The progressive unification of Europe is impossible without breaking with capitalism and ending the division of the world into rival nation states. Trotsky explained in The Third International After Lenin, “Geographically and historically, conditions have predetermined such a close organic bond between the countries of Europe that there is no way for them to tear themselves out of it. The modern bourgeois governments of Europe are like murderers chained to a single cart.”

The working class can only fight capitalism in unity with their brothers and sisters throughout Europe and internationally. The rule of the financial oligarchy and its governments must be replaced by a socialist Britain in a United Socialist States of Europe. This, Trotsky explained, “corresponds to the dynamics of the proletarian revolution, which does not break out simultaneously in all countries, but which passes from country to country and requires the closest bond between them, especially on the European arena, both with a view to defence against the most powerful external enemies, and with a view to economic construction.”

The adoption of this perspective would bring the most powerful social force into action—the European working class. Amid the exclusive preoccupation of the media on the minutiae and infighting over Brexit, there are numerous indications of an eruption of the class struggle across the continent. This year has seen strikes involving UK lecturers and rail workers, French rail workers, German engineers and cross-border action by Ryanair and Amazon workers.

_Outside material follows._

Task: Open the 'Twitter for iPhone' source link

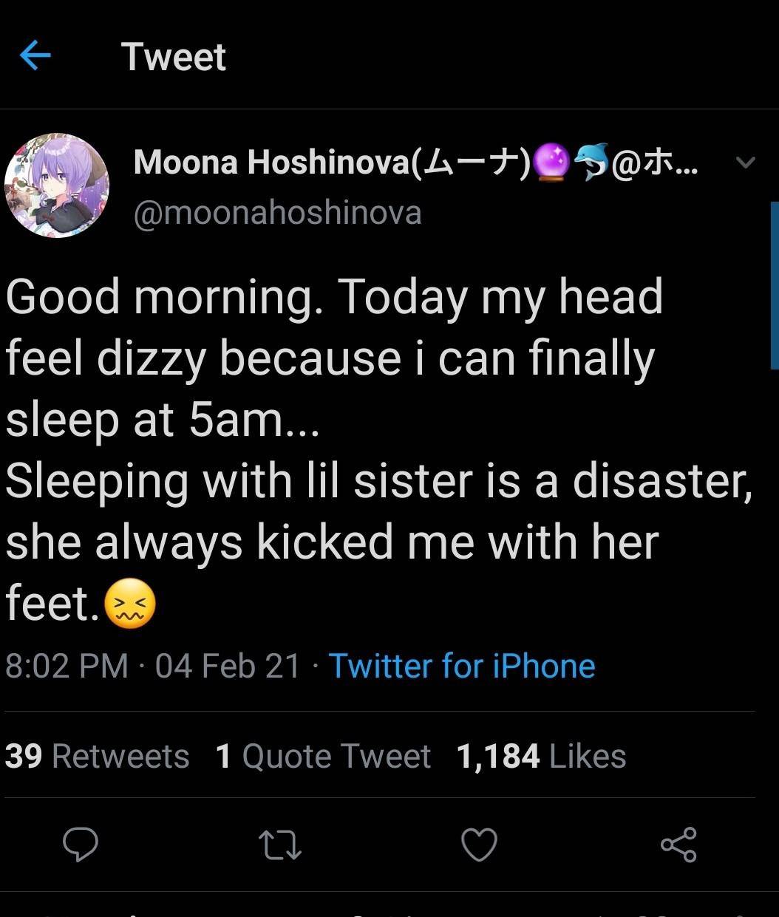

It includes mass protests such as the recent 250,000-strong demonstration in Berlin against the rise of the far right in Germany, hundreds of thousands in France protesting fuel tax hikes and protests across Italy in defence of immigrants and refugees.

The Socialist Equality Party and our European sister parties, the Parti de l’égalité socialiste (PES) in France and the Sozialistische Gleichheitspartei (SGP) in Germany, together with our co-thinkers in the International Committee of the Fourth International, provide the necessary programme and leadership to take forward this developing counteroffensive by the working class.